**Explore the material**
a - According to the passage on disability rights, what should guide the implementation of the legal statutes it names?
b - Resume the passage on disability rights after its final sentence.

The inadequacy of the medical approach to disability also demands that the society in general value and support people with disability. Many legal statutes already on the books, such as the Amendment of Rehabilitation Council of India Act, Rights of People with Disability Act, and the Mental Health Care Act, need to be implemented both in letter and spirit. The guiding principles that underlie the UN Convention should direct their implementation in the country: respect for inherent dignity, individual autonomy, nondiscrimination, participation and inclusion in society, respect for difference, acceptance of persons with disabilities as part of human diversity, equality of opportunity, accessibility, gender equality, and the recognition of evolving capacities of children with disabilities.

**Material shown**

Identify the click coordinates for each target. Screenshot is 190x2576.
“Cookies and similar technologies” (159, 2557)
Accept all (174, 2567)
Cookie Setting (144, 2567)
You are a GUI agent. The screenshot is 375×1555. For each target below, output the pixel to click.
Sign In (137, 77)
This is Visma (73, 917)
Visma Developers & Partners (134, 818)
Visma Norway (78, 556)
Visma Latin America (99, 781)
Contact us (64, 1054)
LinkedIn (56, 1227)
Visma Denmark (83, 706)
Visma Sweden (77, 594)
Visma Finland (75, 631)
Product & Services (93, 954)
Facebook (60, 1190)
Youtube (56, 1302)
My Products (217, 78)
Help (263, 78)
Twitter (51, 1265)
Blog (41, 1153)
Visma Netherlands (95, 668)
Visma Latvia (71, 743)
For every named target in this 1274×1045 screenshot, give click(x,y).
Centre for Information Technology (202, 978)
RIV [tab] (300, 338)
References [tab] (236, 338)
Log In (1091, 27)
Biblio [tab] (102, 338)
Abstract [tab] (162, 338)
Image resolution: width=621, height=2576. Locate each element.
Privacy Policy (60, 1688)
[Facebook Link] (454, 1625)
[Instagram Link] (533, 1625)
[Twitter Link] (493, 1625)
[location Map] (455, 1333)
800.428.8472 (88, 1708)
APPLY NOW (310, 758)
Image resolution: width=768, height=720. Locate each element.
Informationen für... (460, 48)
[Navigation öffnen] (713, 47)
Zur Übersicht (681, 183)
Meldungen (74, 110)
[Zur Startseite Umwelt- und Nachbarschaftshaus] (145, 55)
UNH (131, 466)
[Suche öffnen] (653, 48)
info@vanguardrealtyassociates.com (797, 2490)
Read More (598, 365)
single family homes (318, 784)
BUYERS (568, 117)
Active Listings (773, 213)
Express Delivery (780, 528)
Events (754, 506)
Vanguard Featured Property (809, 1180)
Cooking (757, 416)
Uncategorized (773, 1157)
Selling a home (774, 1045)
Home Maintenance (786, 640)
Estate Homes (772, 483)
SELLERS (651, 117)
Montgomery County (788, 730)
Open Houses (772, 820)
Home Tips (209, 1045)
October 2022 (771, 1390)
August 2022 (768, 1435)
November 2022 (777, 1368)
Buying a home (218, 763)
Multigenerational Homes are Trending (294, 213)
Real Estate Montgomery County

**Responses for each task**
a - The guiding principles that underlie the UN Convention.

b -
Equality of opportunity should translate to improved/equality of outcomes. However, attitudinal barriers are bigger obstacles than physical dysfunction and financial difficulties to care of people with disabilities. Stigma and discrimination of people with disabilities are common. There is a need to recognize the individual experience of disability rather than stereotype people. Generalizations about people with disabilities can not only be misleading but also harmful. Personal, familial, and socioeconomic circumstances, cultural context, and access to care differentially impact dysfunction to produce variation in activity limitation and participation restriction and therefore need to be identified and managed. Disability is part of the human condition, and the UN Convention mandates that disabilities are understood as a human rights issue., The diversity of disability experience demands the need to let go of stereotypes and understand the unique experience and challenges of people with such conditions.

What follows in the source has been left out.